### SUPPLIED MATERIAL
################

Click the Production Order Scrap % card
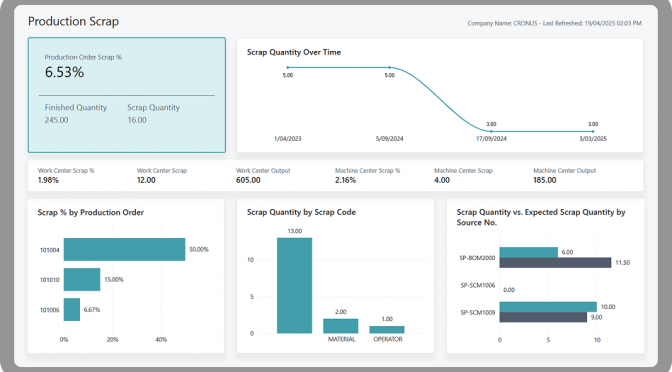 (127, 95)
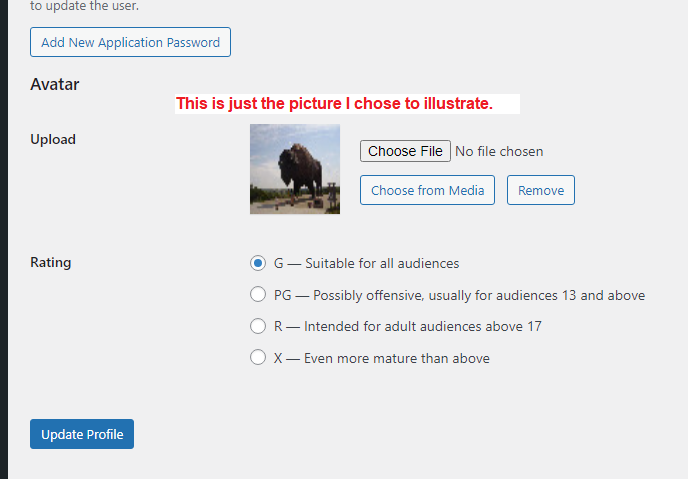Select the PG rating radio circle

point(257,295)
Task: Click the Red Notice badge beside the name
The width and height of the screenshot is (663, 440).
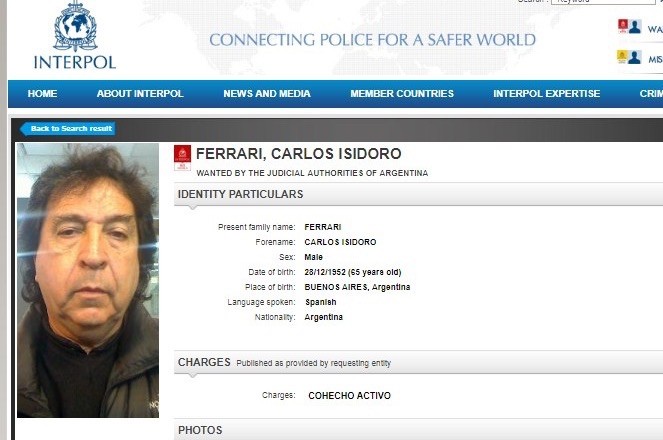Action: (x=182, y=158)
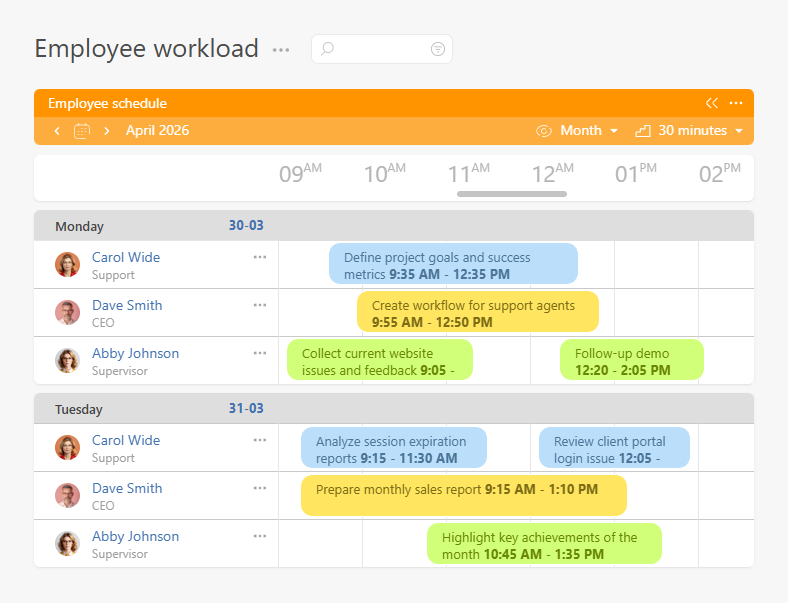The width and height of the screenshot is (788, 603).
Task: Collapse the Employee schedule panel
Action: 711,103
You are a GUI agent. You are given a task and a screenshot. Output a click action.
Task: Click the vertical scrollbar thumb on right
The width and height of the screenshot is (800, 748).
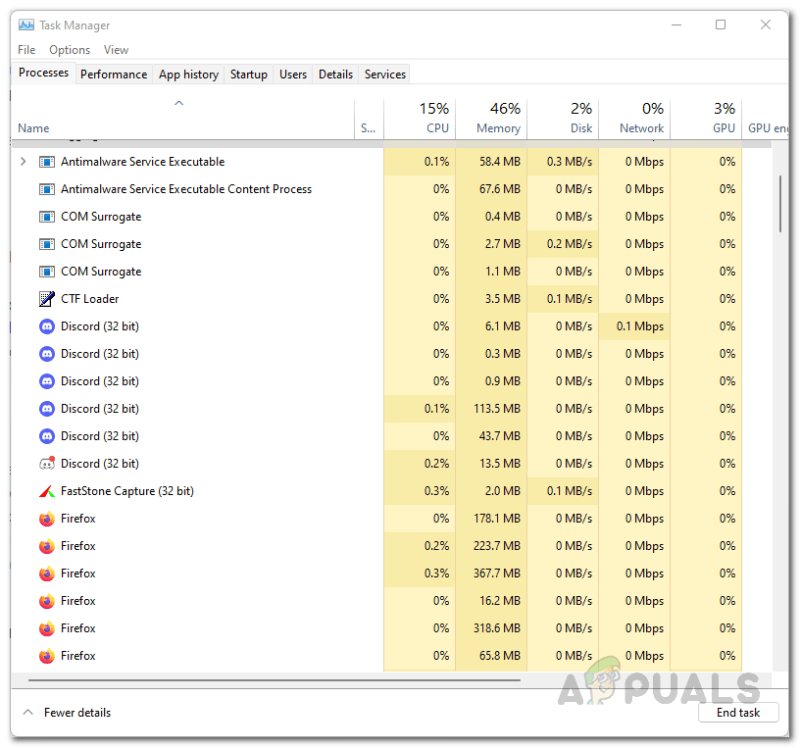(x=780, y=204)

################

### TASK DESCRIPTION
Where the line with "The width and height of the screenshot is (800, 748)." appears in the entries above, begin there and restate every line to the end word for word, minus the pictures.

### EXERCISE RESULT
The width and height of the screenshot is (800, 748).
(x=780, y=204)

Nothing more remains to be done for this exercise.